• What needs to be done: Retype, without pictures, the line holding "Task: Click the 2012 label on chart timeline" and each line below it through the final line.

[Saved entries]
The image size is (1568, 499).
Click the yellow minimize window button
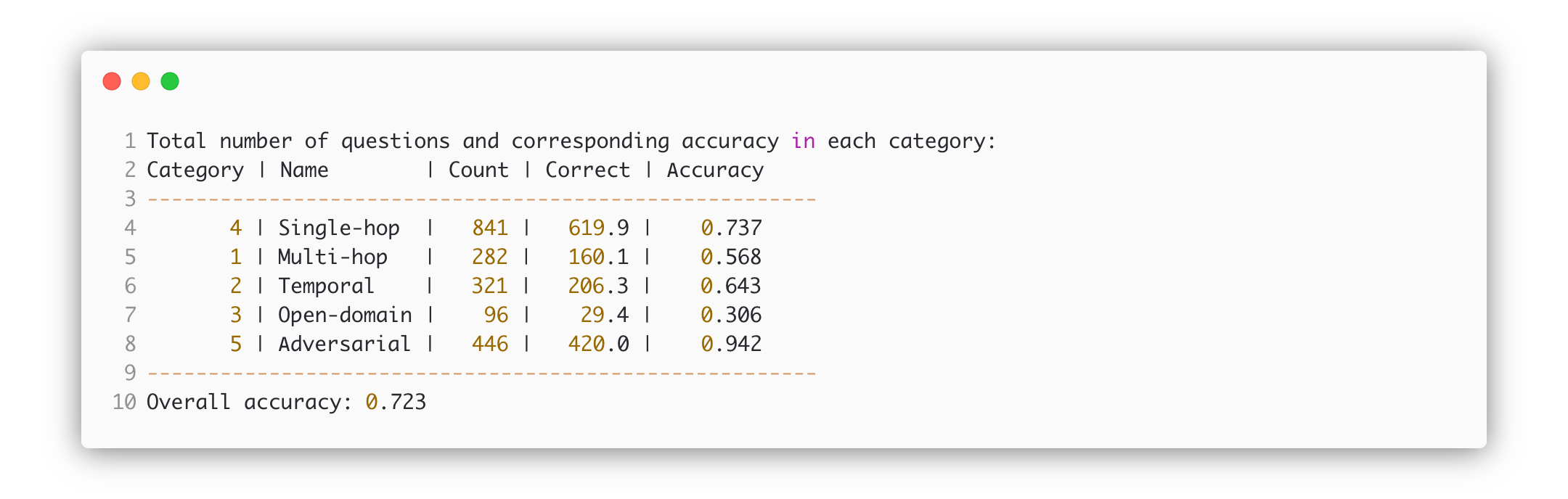click(x=141, y=81)
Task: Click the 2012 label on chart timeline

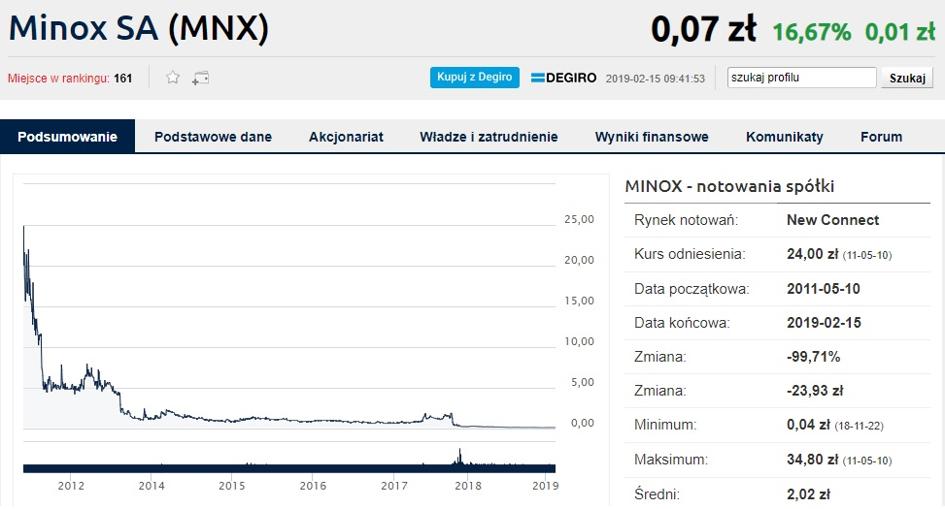Action: [70, 486]
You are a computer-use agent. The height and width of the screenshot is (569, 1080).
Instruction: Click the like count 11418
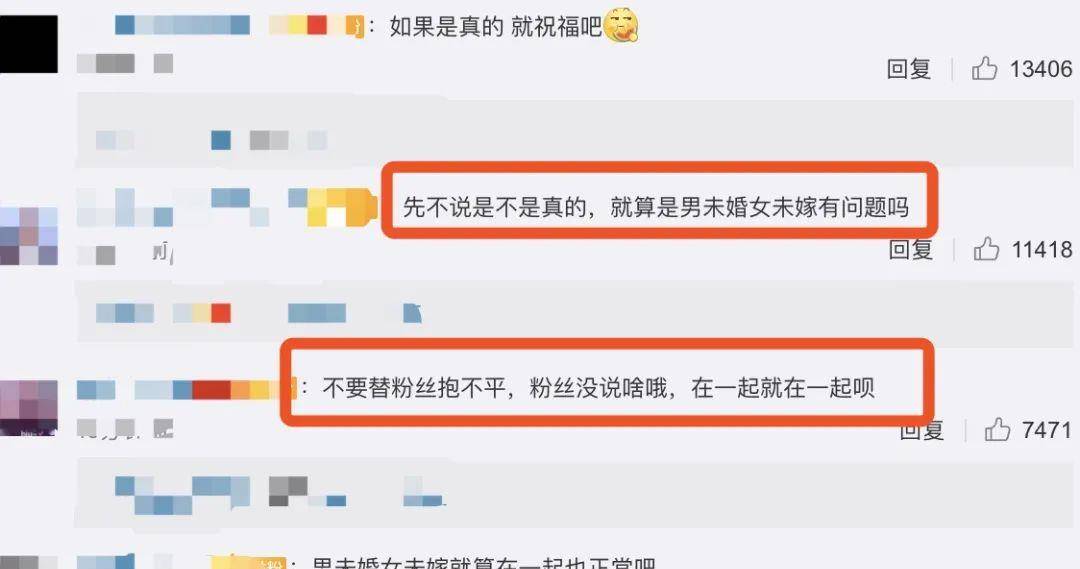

• Answer to this exercise:
Task: Click the 2012 label on chart timeline

Action: [70, 486]
You are a computer-use agent. The height and width of the screenshot is (569, 1080).
Instruction: Click the like count 11418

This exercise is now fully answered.